# TEXT EXTRACT
═══
For our system model we make a set of assumptions which are not explicitly covered by the challenge model:

- The LRAMs are dualported, i.e. the local core and the crossbar can access the LRAM at the same time.
- Task internal communication between runnables is always done via the private memory area.
- Copy-in/copy-out phases are implemented as critical sections.
- One 32bit memory access is one arbitration in the crossbar.
- FIFO arbitration in the crossbar is fair.

The remainder of this sections moves on to describe in further detail how we model the memory subsystem and the entire multi-core processing system in order to perform a CPA and calculate end-to-end latencies.

#### A. Modeling of the memory subsystem

The presented processor consists of four cores, each with its own LRAM and a shared DRAM. Access to foreign LRAMs or DRAM is done through a central crossbar. Fig. 3 shows the architecture with the access latencies marked at the arrows. Notice that any memory access from the crossbar to an LRAM or DRAM takes one cycle whereas the cores experience an additional (protocol) overhead of 8 cycles for each access to the crossbar.

The FMTV challenge assumes the following memory mapping:

- 1) Labels that are only read (and never written by any runnable) are stored in the DRAM.
- Labels are only written by one runnable and stored in the core-local LRAM belonging to the core to which their task is mapped.

In consequence each copy-in operation into an LRAM sees contention at the FIFO scheduler of the crossbar in addition to the access latencies between crossbar and LRAMs.



Fig. 3. System overview with access latencies.
═══
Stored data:

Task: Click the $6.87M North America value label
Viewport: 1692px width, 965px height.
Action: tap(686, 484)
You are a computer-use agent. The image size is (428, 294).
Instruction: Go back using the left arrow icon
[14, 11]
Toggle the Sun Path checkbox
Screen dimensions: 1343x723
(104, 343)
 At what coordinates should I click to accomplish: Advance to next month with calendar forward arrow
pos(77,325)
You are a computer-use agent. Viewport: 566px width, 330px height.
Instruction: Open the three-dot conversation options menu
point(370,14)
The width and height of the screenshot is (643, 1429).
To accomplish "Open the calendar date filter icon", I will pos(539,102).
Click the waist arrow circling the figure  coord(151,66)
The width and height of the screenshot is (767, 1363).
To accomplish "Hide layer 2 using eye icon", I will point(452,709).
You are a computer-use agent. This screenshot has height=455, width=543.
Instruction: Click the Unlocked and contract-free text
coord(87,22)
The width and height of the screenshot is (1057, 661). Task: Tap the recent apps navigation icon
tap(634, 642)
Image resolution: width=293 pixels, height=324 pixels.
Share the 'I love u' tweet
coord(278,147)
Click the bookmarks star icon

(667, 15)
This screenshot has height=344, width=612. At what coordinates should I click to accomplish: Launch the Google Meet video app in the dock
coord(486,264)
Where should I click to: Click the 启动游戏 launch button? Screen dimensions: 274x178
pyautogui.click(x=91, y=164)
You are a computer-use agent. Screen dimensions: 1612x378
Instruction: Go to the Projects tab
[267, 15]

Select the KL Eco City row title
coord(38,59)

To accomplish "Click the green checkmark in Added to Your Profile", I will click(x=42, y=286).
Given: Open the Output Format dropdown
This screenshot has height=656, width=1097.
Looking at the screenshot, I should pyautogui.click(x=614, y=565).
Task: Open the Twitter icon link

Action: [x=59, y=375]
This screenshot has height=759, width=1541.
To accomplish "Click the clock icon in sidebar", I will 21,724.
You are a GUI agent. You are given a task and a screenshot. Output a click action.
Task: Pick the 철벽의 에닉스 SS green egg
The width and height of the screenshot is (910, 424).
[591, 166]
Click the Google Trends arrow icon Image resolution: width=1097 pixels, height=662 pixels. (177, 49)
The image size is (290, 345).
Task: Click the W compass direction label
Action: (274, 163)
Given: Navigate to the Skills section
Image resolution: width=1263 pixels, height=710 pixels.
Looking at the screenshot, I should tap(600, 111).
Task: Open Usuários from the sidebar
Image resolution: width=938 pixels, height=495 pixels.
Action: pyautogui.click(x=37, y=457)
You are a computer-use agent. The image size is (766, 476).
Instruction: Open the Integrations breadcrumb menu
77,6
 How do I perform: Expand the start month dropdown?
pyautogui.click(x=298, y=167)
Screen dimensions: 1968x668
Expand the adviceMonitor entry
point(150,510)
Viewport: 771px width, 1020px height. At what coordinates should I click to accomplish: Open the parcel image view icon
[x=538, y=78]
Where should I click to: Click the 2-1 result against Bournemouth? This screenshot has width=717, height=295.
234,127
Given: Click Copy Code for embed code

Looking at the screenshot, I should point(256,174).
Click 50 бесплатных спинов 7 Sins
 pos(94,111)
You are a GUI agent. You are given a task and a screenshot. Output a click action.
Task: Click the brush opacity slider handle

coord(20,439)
═══
# GOALS
1 - List every assumption that the text on modeling the memory subsystem makes beyond the challenge model.
2 - Copy out the records verbatim, starting at the line that contains "Click the Google" and ending at the last line of the records.

# ANSWERS TO THE PROBLEMS
1 -
- The LRAMs are dualported, i.e. the local core and the crossbar can access the LRAM at the same time.
- Task internal communication between runnables is always done via the private memory area.
- Copy-in/copy-out phases are implemented as critical sections.
- One 32bit memory access is one arbitration in the crossbar.
- FIFO arbitration in the crossbar is fair.

2 -
Click the Google Trends arrow icon Image resolution: width=1097 pixels, height=662 pixels. (177, 49)
The image size is (290, 345).
Task: Click the W compass direction label
Action: (274, 163)
Given: Navigate to the Skills section
Image resolution: width=1263 pixels, height=710 pixels.
Looking at the screenshot, I should tap(600, 111).
Task: Open Usuários from the sidebar
Image resolution: width=938 pixels, height=495 pixels.
Action: pyautogui.click(x=37, y=457)
You are a computer-use agent. The image size is (766, 476).
Instruction: Open the Integrations breadcrumb menu
77,6
 How do I perform: Expand the start month dropdown?
pyautogui.click(x=298, y=167)
Screen dimensions: 1968x668
Expand the adviceMonitor entry
point(150,510)
Viewport: 771px width, 1020px height. At what coordinates should I click to accomplish: Open the parcel image view icon
[x=538, y=78]
Where should I click to: Click the 2-1 result against Bournemouth? This screenshot has width=717, height=295.
234,127
Given: Click Copy Code for embed code

Looking at the screenshot, I should point(256,174).
Click 50 бесплатных спинов 7 Sins
 pos(94,111)
You are a GUI agent. You are given a task and a screenshot. Output a click action.
Task: Click the brush opacity slider handle

coord(20,439)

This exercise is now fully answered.